A Associação Brasileira da Indústria Óptica (Abióptica) participou, nesta terça-feira (14), de uma audiência pública promovida pela Comissão Externa da Câmara dos Deputados (CEXBRLEG), que debate ações de enfrentamento à pirataria e ao comércio ilegal no país.
Representando a entidade, a diretora-executiva Ambra Nobre Sinkoc defendeu o fortalecimento de políticas públicas voltadas ao combate à ilegalidade. Segundo ela, a comercialização de produtos irregulares compromete a saúde dos consumidores, enfraquece a indústria nacional, reduz a arrecadação de impostos e prejudica a geração de empregos formais.

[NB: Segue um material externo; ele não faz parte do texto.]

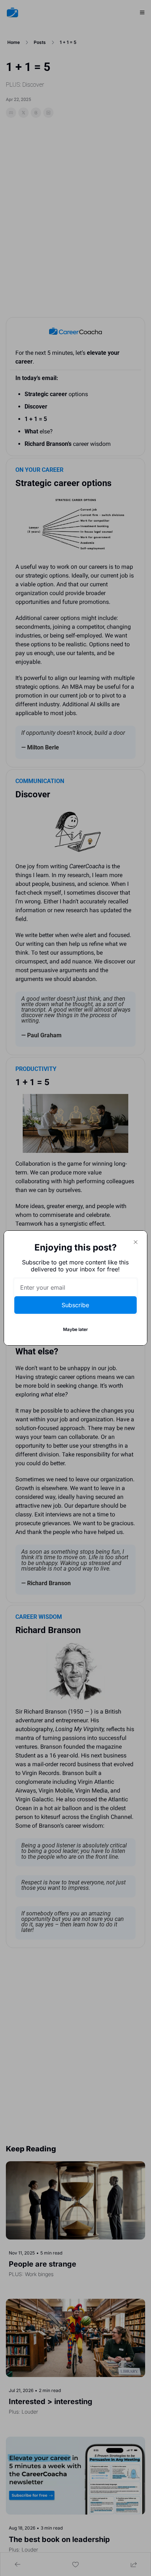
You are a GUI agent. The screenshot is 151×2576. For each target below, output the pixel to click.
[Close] (136, 1242)
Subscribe (75, 1305)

Durante o encontro, a Receita Federal apresentou o programa Remessa Conforme, iniciativa que busca ampliar a conformidade tributária nas remessas internacionais. A Abióptica manifestou apoio ao programa e reforçou a importância de acompanhar as discussões legislativas para contribuir tecnicamente com medidas de proteção ao mercado formal.
Impacto bilionário
Dados apresentados pela entidade mostram que o Brasil comercializa cerca de 106,5 milhões de óculos por ano. Desse total, aproximadamente 53 milhões são produtos falsificados ou de origem ilegal, causando prejuízos bilionários ao setor e aos cofres públicos.
A Abióptica também destacou que o segmento óptico brasileiro emprega mais de 190 mil pessoas e reúne 71.226 pontos de venda em todo o país.
Para a entidade, o enfrentamento à pirataria depende da atuação conjunta da Receita Federal, Anvisa, forças de segurança, Congresso Nacional e setor produtivo. A associação defende que o combate à ilegalidade seja tratado como uma política permanente de Estado, com foco na proteção do consumidor e no fortalecimento da economia formal.